Regulatory Database Review
A regulatory database review is also conducted to identify the potential for any REC, HREC, or CREC. Potential database findings may be sourced from, but not limited to:
- National Priority List (NPL)
- Resource Conservation and Recovery Act (RCRA)
- State Superfund Registry (SHWS)
- Leaking Petroleum Storage Tanks (LPST)
- Sites with Controls (AUL)
- Voluntary Cleanup Program Database (VCP)
- Brownfields Site Assessments (BROWNFIELDS)
The regulatory database includes information regarding the subject property and surrounding properties; the subject property elevation, soil type, geological and hydrology settings, flood zone, wetland data, on-site and surrounding water wells, groundwater direction, and depth to groundwater.
Interview questionnaires are provided to both the owner and report user to obtain any prior knowledge of the subject property and surrounding properties. If the user questionnaire is not completed and returned for inclusion in the Phase I ESA, the EP will evaluate the significance of this “data gap” and determine whether it would constitute a REC for the property.

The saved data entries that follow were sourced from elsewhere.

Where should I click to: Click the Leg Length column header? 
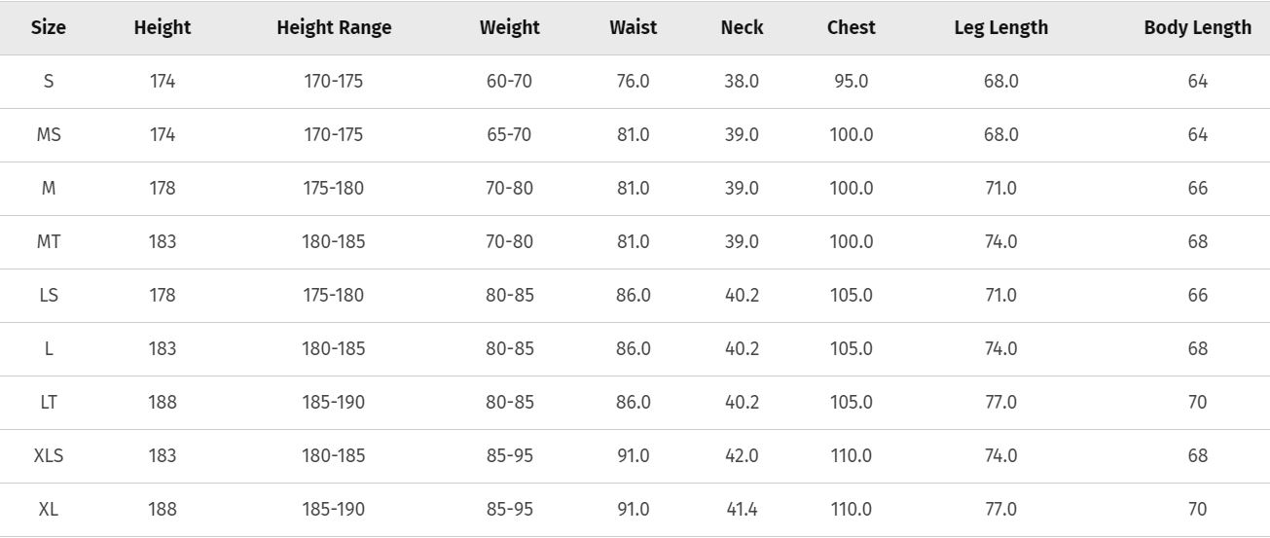click(1001, 27)
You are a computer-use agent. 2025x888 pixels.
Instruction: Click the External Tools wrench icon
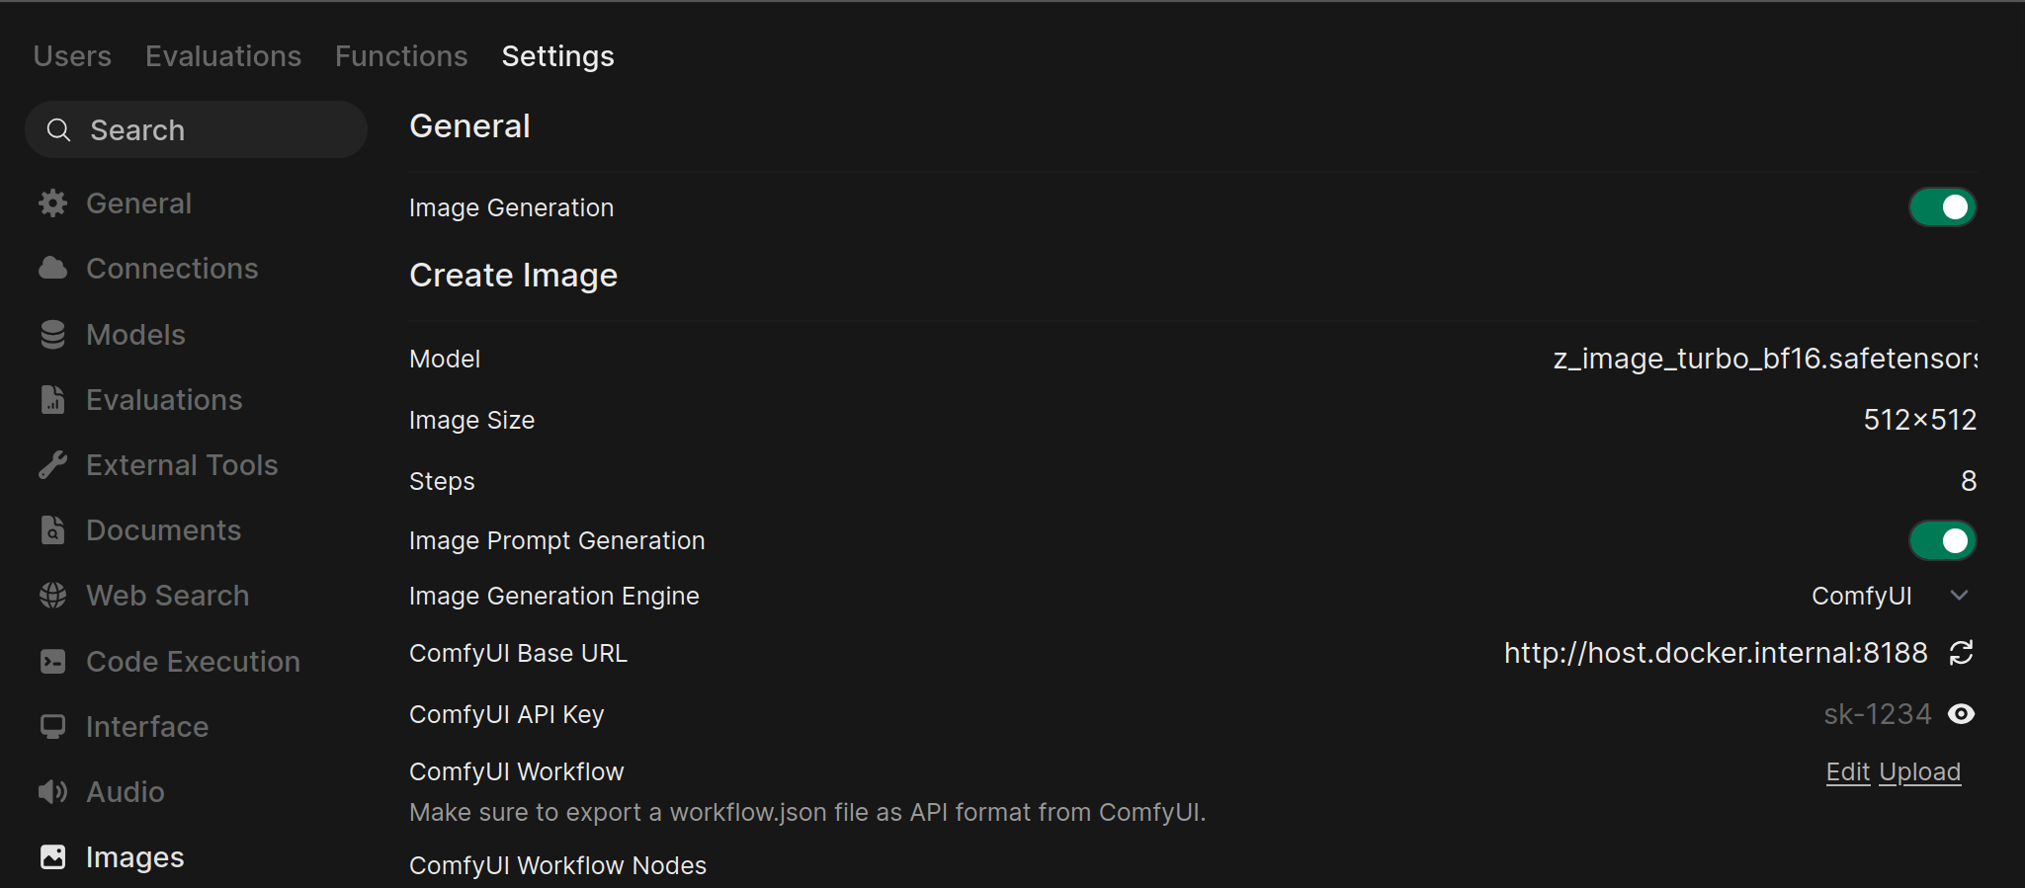(53, 464)
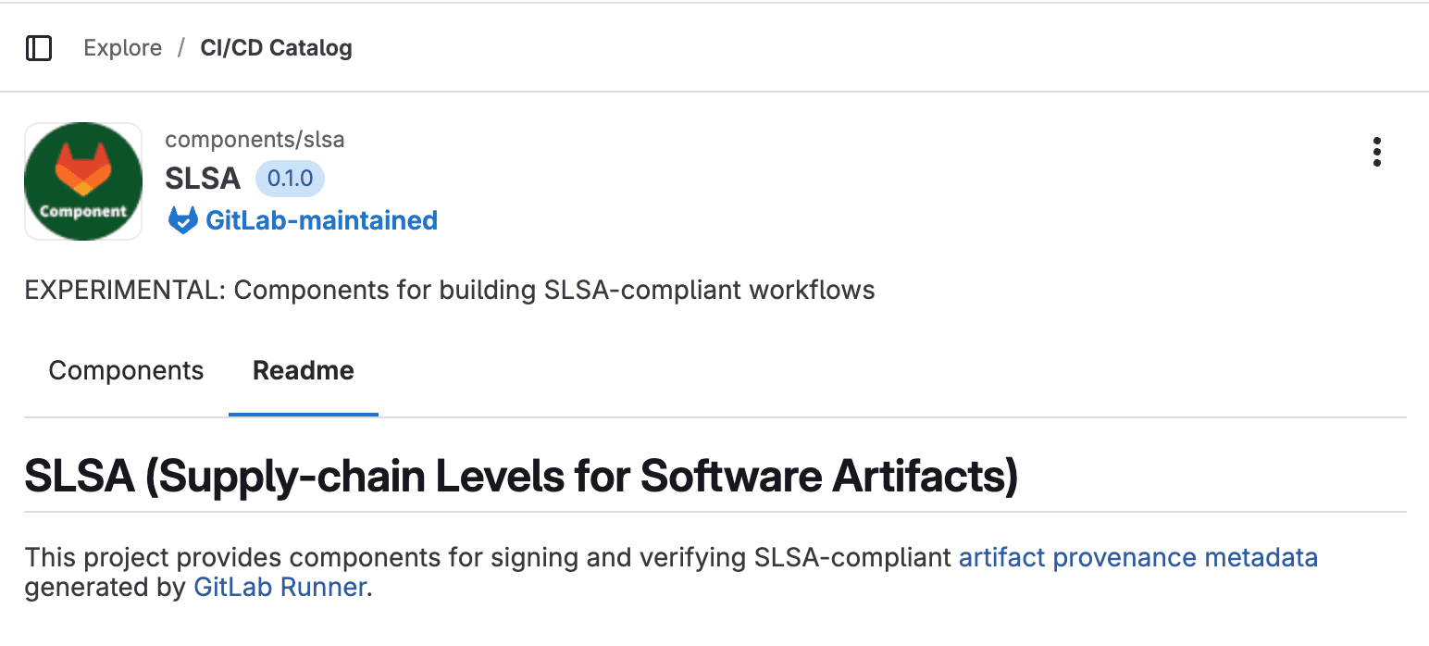Viewport: 1429px width, 646px height.
Task: Click the 0.1.0 version badge
Action: (290, 178)
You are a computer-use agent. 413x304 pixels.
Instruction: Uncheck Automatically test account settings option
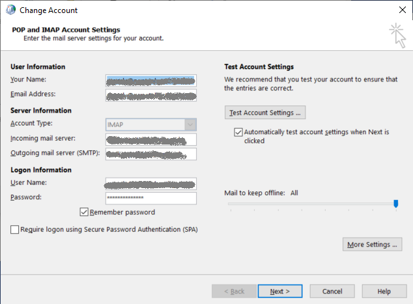[238, 132]
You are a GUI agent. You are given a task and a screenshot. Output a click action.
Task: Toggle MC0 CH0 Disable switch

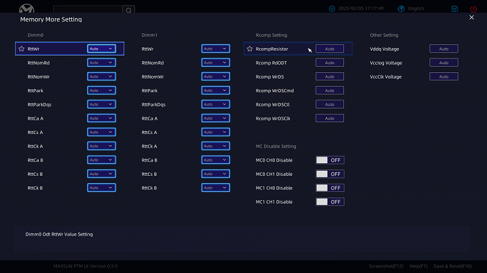click(x=330, y=160)
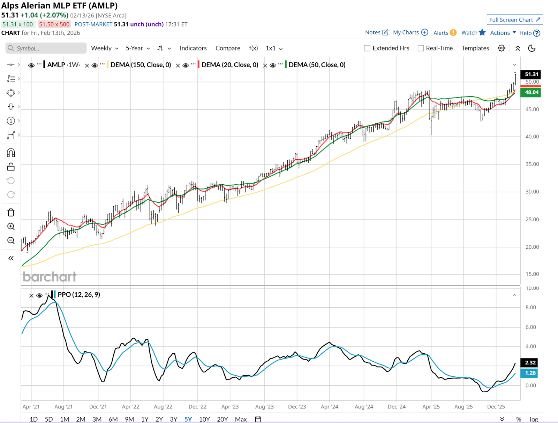Viewport: 558px width, 423px height.
Task: Enable the Extended Hrs checkbox
Action: pyautogui.click(x=367, y=48)
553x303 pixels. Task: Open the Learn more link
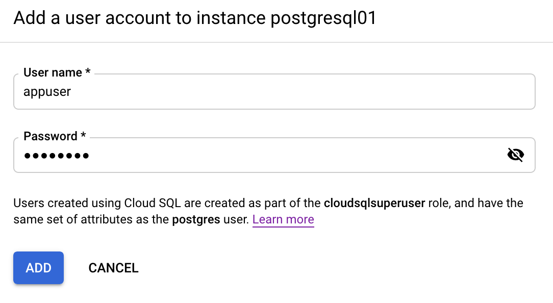[x=283, y=220]
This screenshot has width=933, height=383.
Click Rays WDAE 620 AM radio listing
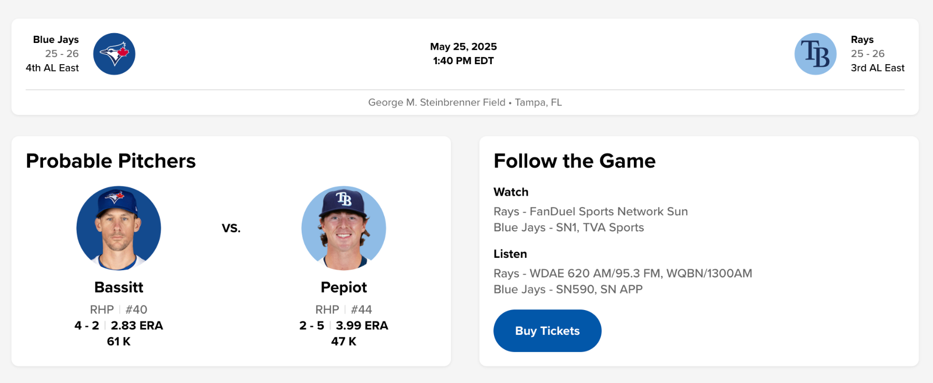point(623,273)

Non-ASTM Scope Considerations
Although not required by the ASTM standards, some Phase I ESAs, upon request, may include a discussion for consideration of emerging contaminants, asbestos-containing materials (ACM), lead-based paint (LBP), industrial hygiene, lead in drinking water, mold, PCB-containing materials, radon, wetlands, and others. Often, Phase I ESAs are paired with asbestos surveys and/or Property Condition Assessments (PCAs) to provide diligence in those complimentary areas. EnviroPhase can assist clients with both of these supplemental areas should they be needed.
Final Phase I ESA Report
The acquired documents mentioned above, any additional information, an executive summary, conclusions, and recommendations, constitute the final comprehensive Phase I ESA report. Further investigation is recommended when the Phase I ESA findings identify a REC to the subject property. A Phase II ESA is typically suggested as the next step, followed by other investigative actions if necessary.